* YOUR GOAL:
Look over the entries that follow. Report how many lines contain "agent", with nothing else.

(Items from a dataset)
========================================================================
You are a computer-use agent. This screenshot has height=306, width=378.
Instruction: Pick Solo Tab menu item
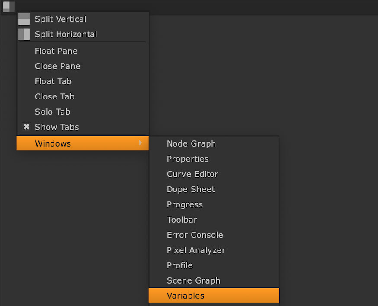click(52, 112)
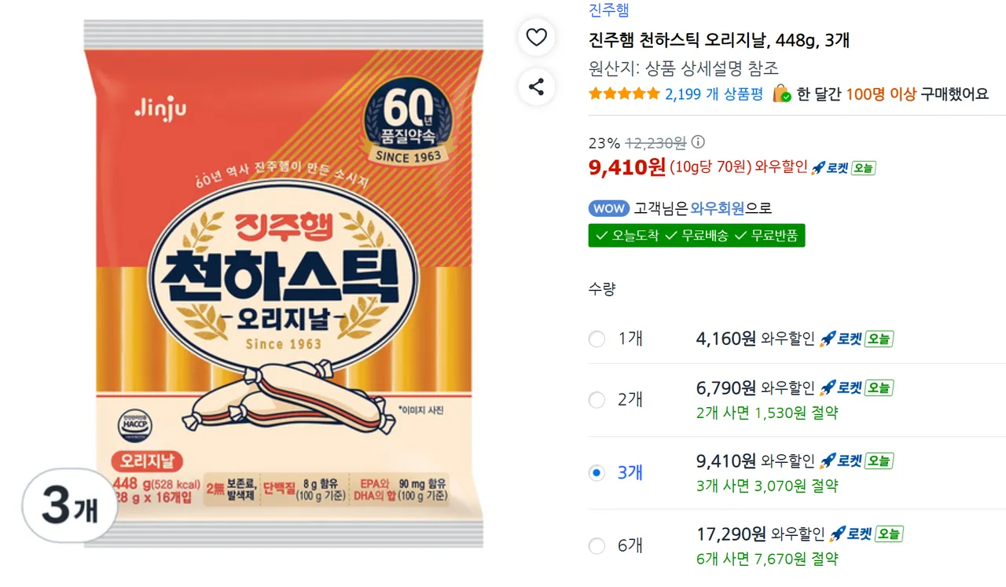
Task: Click the share icon button
Action: tap(537, 86)
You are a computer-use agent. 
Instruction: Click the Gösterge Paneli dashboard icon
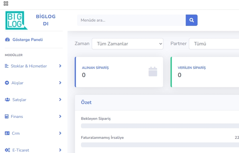coord(7,40)
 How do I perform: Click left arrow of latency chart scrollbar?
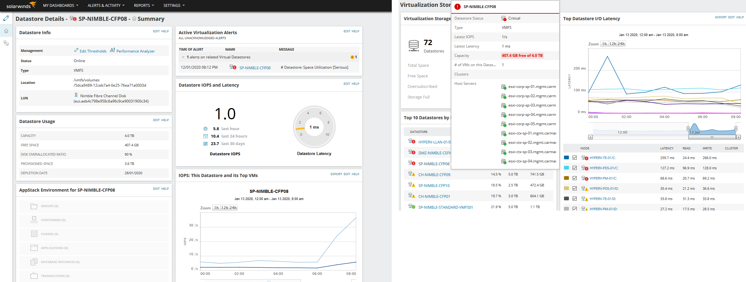tap(590, 137)

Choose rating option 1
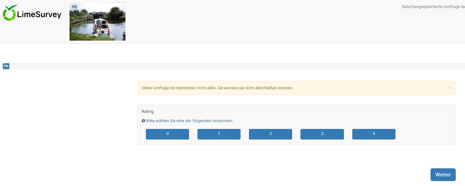coord(219,134)
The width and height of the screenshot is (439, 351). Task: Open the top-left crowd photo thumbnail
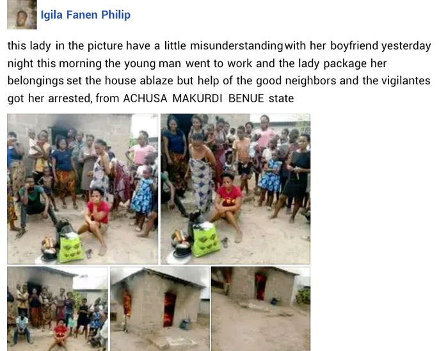pyautogui.click(x=83, y=189)
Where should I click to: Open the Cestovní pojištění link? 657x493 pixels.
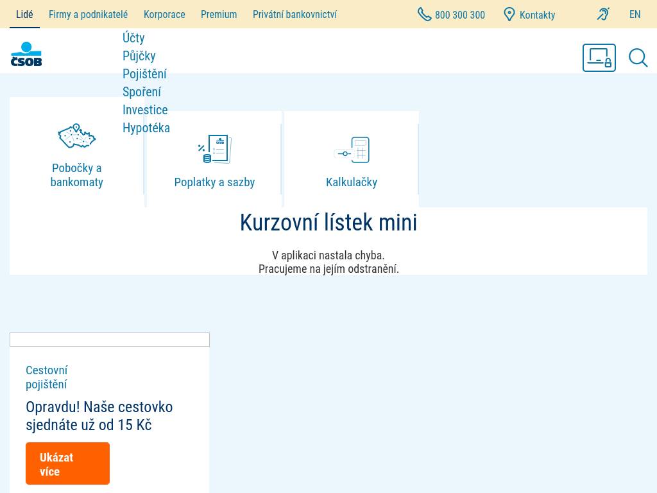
========================================================================
* SOLVED EXERCISE:
2